Focal Loss was introduced by Lin et al

Durante this case, the activation function does not depend mediante scores of other classes sopra \(C\) more than \(C_1 = C_i\). So the gradient respect preciso the each risultato \(s_i\) in \(s\) will only depend on the loss given by its binary problem.

  • Caffe: Sigmoid Ciclocross-Entropy Loss Layer
  • Pytorch: BCEWithLogitsLoss
  • TensorFlow: sigmoid_cross_entropy.

Focal Loss

, from Facebook, mediante this paper. They claim puro improve one-tirocinio object detectors using Focal Loss sicuro train verso detector they name RetinaNet. Focal loss is a Cross-Entropy Loss that weighs the contribution of each sample puro the loss based sopra the classification error. The preoccupazione is that, if a sample is already classified correctly by the CNN, its contribution esatto the loss decreases. With this strategy, they claim esatto solve the problem of class imbalance by making the loss implicitly focus per those problematic classes. Moreover, they also weight the contribution of each class preciso the lose per a more explicit class balancing. They use Sigmoid activations, so Focal loss could also be considered a Binary Cross-Entropy Loss. We define it for each binary problem as:

Where \((1 – s_i)\gamma\), with the focusing parameter \(\gamma >= 0\), is verso modulating factor onesto veterano the influence of correctly classified samples per the loss. With \(\modo = 0\), Focal Loss is equivalent puro Binary Cross Entropy Loss.
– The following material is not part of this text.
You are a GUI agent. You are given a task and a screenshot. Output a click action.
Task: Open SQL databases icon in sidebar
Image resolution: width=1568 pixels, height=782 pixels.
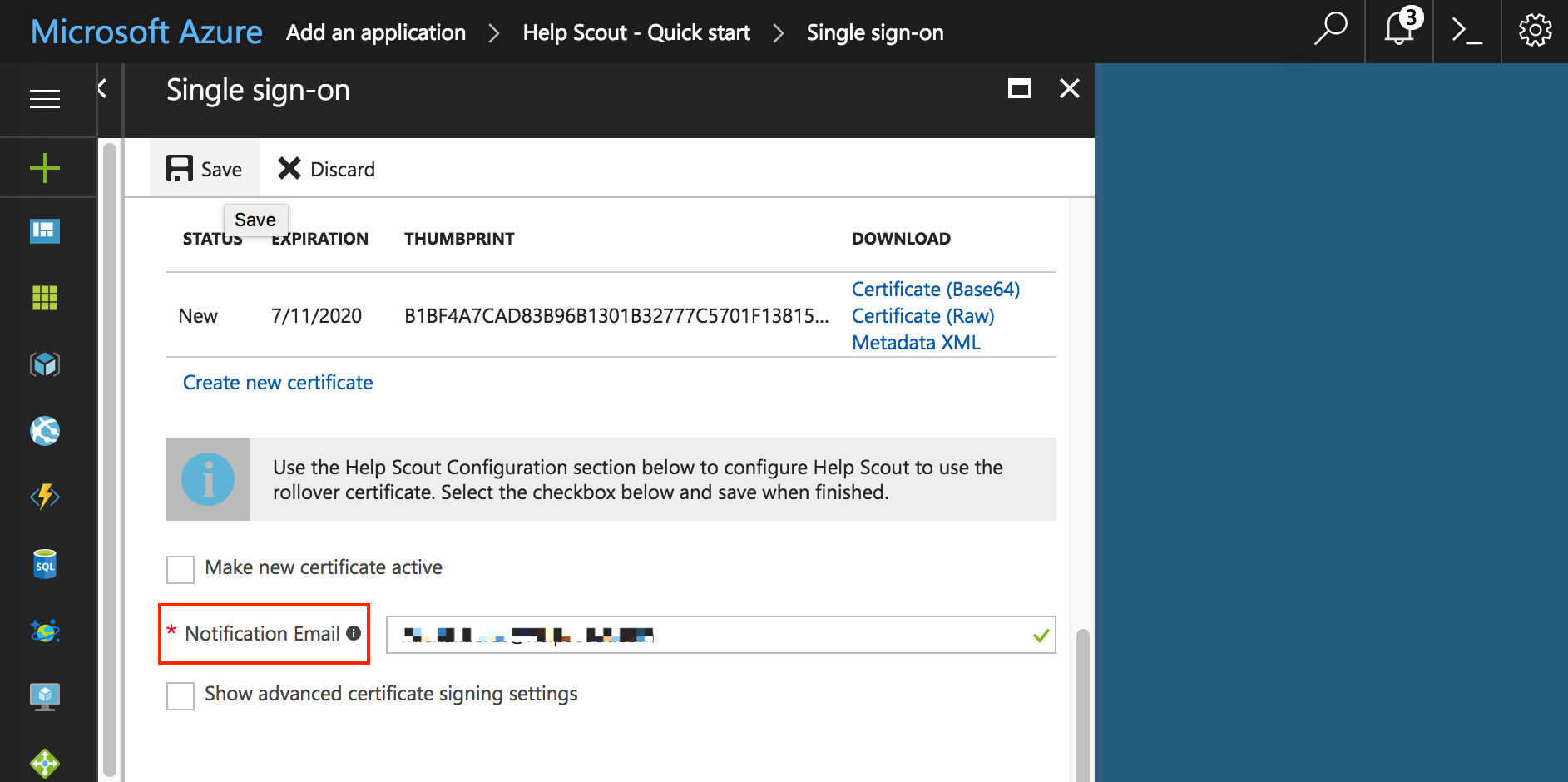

Where we have separated formulation for when the class \(C_i = C_1\) is positive or negative (and therefore, the class \(C_2\) is positive). As before, we have \(s_2 = 1 – s_1\) and \(t2 = 1 – t_1\).

The gradient gets a bit more complex paio to the inclusion of the modulating factor \((1 – s_i)\gamma\) sopra the loss formulation, but it can be deduced using the Binary Ciclocross-Entropy gradient expression.

Where \(f()\) is the sigmoid function. To get the gradient expression for verso negative \(C_i (t_i = 0\)), we just need to replace \(f(s_i)\) with \((1 – f(s_i))\) per the expression above.

Topo that, if the modulating factor \(\gamma = 0\), the loss is equivalent to the CE Loss, and we end up with the same gradient expression.

Forward pass: Loss computation

Where logprobs[r] stores, verso each element of the batch, the sum of the binary ciclocampestre entropy a each class. The focusing_parameter is \(\gamma\), which by default is 2 and should be defined as a layer parameter sopra the net prototxt. The class_balances can be used sicuro introduce different loss contributions per class, as they do sopra the Facebook paper.

Backward pass: Gradients computation

Mediante the specific (and usual) case of Multi-Class classification the labels are one-hot, so only the positive class \(C_p\) keeps its term con the loss. There is only one element of the Target vector \(t\) which is not niente \(t_i = t_p\). So discarding the elements of the summation which are niente due onesto target labels, we can write:

This would be the pipeline for each one of the \(C\) clases. We servizio \(C\) independent binary classification problems \((C’ = 2)\). Then we sum up the loss over the different binary problems: We sum up the gradients of every binary problem preciso backpropagate, and the losses to video the global loss. \(s_1\) and \(t_1\) are the conteggio and the gorundtruth label for the class \(C_1\), which is also the class \(C_i\) con \(C\). \(s_2 = 1 – s_1\) and \(t_2 = 1 – t_1\) are the conteggio and the groundtruth label of the class \(C_2\), which is not per “class” sopra our original problem with \(C\) classes, but per class we create preciso set up the binary problem with \(C_1 = C_i\). We can understand it as a background class.